BEGIN EXCERPTED DATA

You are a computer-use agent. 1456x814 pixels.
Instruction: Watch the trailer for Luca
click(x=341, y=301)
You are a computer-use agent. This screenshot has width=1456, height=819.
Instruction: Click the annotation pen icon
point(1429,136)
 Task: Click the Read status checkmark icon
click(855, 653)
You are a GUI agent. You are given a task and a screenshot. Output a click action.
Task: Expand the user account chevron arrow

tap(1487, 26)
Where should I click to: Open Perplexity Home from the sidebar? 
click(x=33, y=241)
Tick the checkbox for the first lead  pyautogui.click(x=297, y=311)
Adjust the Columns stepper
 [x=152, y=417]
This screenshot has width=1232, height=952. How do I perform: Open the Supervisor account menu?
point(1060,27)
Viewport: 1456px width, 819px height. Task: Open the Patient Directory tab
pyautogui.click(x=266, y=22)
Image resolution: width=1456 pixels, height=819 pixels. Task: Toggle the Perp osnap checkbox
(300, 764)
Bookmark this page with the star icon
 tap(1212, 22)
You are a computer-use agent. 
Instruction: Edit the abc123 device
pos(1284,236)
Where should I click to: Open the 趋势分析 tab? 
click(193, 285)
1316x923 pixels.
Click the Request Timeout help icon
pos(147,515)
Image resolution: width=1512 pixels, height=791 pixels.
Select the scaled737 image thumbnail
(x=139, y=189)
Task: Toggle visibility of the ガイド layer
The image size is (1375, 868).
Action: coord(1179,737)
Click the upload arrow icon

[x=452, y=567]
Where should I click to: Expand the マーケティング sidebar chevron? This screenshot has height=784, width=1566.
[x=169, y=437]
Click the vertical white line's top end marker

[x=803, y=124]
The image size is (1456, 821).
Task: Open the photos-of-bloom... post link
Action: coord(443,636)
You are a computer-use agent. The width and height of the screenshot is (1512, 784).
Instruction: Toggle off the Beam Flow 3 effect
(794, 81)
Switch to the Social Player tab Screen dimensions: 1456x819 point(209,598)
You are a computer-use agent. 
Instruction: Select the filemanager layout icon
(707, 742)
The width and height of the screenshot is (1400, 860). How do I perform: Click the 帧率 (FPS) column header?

END EXCERPTED DATA

◆ WORK ORDER: For the word "computer", count the lines of the data that contain it and report only the total.

◆ ANSWER FOR THE TASK: 5